During Pregnancy: Gestation Crates
Gestation crates or individual stalls are used as a way to nurture the animals and protect them first during pregnancy. Because the animals are vulnerable during this time, with some sows more aggressive than others, the practice of separating the animals in crates keeps them from fighting and injuring each other. In addition, the case has also been made that crates make it easier for hog farmers to monitor individual sow health and administer vaccines as needed.
Pre and Post-Birth: Farrowing Crates
Shortly before giving birth, the pregnant sow is moved into a farrowing crate, which should not be confused with gestation crates. When sows farrow, they need the space to give birth to their litters. Farrowing crates are enclosures designed to provide the room for the sow to give birth, and also provide the room for her litter during farrowing and nursing.

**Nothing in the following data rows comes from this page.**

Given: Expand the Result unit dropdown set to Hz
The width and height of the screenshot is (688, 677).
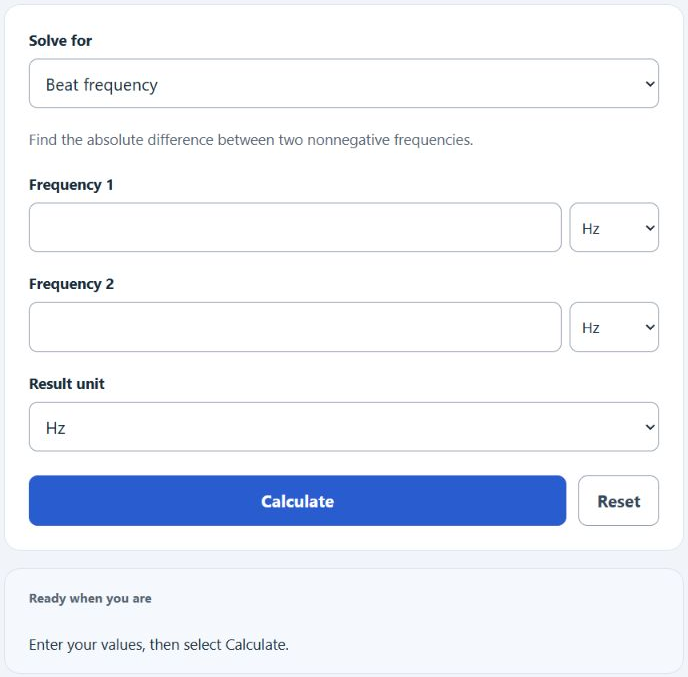Looking at the screenshot, I should (344, 426).
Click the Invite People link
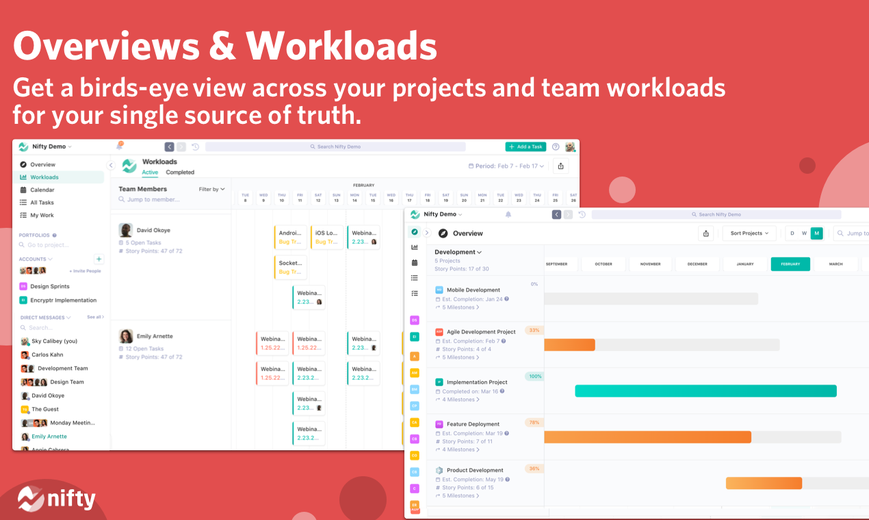This screenshot has height=520, width=869. click(x=85, y=271)
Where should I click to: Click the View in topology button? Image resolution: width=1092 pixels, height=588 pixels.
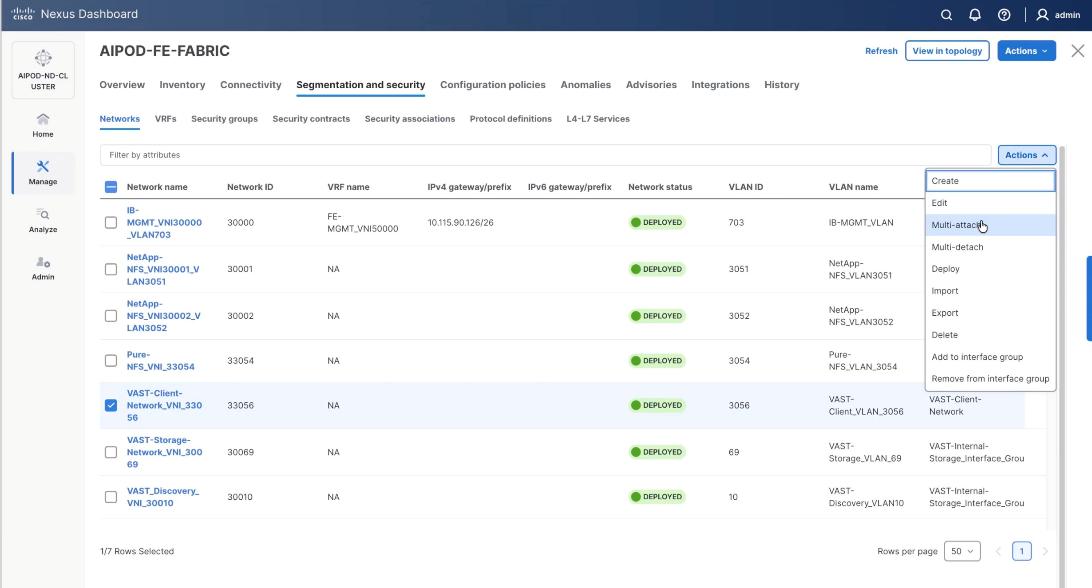(946, 50)
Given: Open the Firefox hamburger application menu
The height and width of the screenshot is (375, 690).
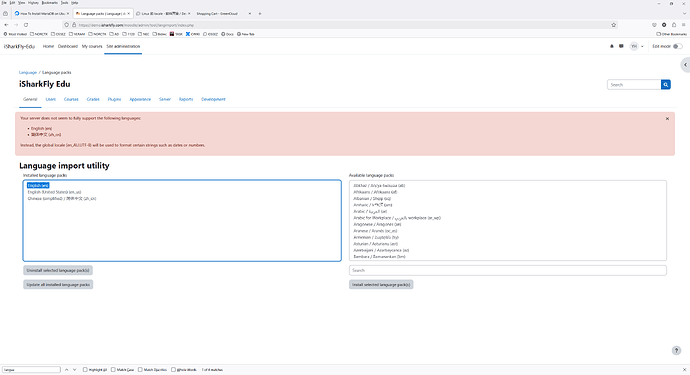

Unlike the debate surrounding the use of gestation crates, no debate surrounds the use of farrowing crates. Farrowing crates ensure that piglets survive. The mortality rate for piglets in open farrowing areas is 25-30% versus a 6-8% mortality rate in farrowing crates. The basic design of farrowing crates has remained the same for decades. At approximately 7 feet long, the stall has a “butt bar” at the rear of the crate and strategically positioned “anti-lying bars” to aid in the prevention the sow from laying on her piglets during birth and lactation.
Using heat mats also keeps piglets safe from their large-bodied mothers by providing a gently warm resting area to lie on when not nursing.
Alternatives to Gestation Crates
With states and several large pork-producing countries restricting and banning the use of gestation crates for the duration of a sow’s pregnancy, another method to ensure a pig’s nutritional and safety requirements are met was needed. At the core of the gestation crate issue was the requirement that sows have free movement and mobility during pregnancy, with consumers and activists demanding a more animal-friendly way of managing animals. Even before many states and large-scale pork producers responded by phasing out the use of gestation crates after breeding, Osborne had already developed an open-pen animal management system known as electronic sow feeding (ESF).
With safety and nutrition at the forefront, Osborne introduced the TEAM® (Total Electronic Animal Management) System. As a complete management system for gilts and gestating sows in large pen gestation, TEAM was developed after Osborne’s extensive research of animal behavior in group-housed settings with many European companies and early adopters of ESF in the U.S. Since its inception in the 1980s, the TEAM System has become one of the most reliable and proven electronic sow feeding systems in the world. By utilizing RFID technology, ESF aids in the complete reproductive management of the large sow herds, but also allows for managing individual sows without their individual confinement.
Benefits of ESF with the Osborne TEAM® System
ESF assists in the total reproductive management of gestating, farrowing, and unbred sows and gilts. When properly managed, research indicates that Key Performance Indicators (KPIs) are equal if not better with ESF than with traditional gestation crates. Animals have freedom of movement, yet exact nutritional requirements can be matched on an individual animal basis because each animal is fed privately in a feeding station.
TEAM offers an alternative to keeping sows and gilts in gestation crates throughout their entire gestation period. Once the animals have been bred, they can be moved onto the TEAM System. Though crates have some use in breeding and gestation, the TEAM System greatly reduces individual confinement time. Plus, the implementation of the TEAM System and investment in ESF equipment is less expensive than the gestation crate system and requires less space per animal. With the proper system design and management, pen gestation means less stress for your breeding herd.